EXERCISE DETAILS. Reproduce, exactly, the lines of the material below from the line containing "Where should I" through the line containing "Task: Switch to 分账票房 toggle option", with both end lines included and nothing else.

GIVEN ENTRIES.
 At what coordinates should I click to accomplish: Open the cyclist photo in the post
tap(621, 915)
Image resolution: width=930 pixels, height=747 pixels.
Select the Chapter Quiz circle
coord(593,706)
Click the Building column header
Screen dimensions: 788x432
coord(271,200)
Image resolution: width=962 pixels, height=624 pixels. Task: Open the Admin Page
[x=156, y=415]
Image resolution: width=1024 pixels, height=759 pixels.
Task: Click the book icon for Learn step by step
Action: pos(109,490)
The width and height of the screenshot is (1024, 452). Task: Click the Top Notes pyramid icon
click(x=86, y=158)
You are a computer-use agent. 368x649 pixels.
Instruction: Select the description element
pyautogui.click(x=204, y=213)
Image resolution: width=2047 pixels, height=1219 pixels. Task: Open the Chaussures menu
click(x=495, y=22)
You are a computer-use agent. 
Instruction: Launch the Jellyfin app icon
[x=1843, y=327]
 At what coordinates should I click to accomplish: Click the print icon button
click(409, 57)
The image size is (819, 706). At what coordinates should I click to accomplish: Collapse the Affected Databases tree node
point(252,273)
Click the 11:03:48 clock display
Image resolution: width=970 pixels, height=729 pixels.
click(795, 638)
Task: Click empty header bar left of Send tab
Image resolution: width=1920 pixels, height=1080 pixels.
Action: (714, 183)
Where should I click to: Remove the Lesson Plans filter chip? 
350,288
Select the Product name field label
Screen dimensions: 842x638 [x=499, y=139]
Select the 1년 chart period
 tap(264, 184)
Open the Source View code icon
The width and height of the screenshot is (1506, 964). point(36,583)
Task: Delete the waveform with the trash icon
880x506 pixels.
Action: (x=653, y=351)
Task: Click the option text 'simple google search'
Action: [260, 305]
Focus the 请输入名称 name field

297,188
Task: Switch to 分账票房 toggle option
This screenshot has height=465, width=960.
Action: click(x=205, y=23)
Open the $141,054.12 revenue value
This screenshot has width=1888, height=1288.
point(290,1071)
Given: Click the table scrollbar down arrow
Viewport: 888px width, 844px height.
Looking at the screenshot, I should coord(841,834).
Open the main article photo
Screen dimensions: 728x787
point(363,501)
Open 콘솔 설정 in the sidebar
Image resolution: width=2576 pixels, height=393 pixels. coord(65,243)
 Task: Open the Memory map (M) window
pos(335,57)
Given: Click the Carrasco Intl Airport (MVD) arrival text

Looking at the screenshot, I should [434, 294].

OUTPUT FOR THIS EXERCISE.
Where should I click to: Remove the Lesson Plans filter chip? 
350,288
Select the Product name field label
Screen dimensions: 842x638 [x=499, y=139]
Select the 1년 chart period
 tap(264, 184)
Open the Source View code icon
The width and height of the screenshot is (1506, 964). point(36,583)
Task: Delete the waveform with the trash icon
880x506 pixels.
Action: (x=653, y=351)
Task: Click the option text 'simple google search'
Action: [260, 305]
Focus the 请输入名称 name field

297,188
Task: Switch to 分账票房 toggle option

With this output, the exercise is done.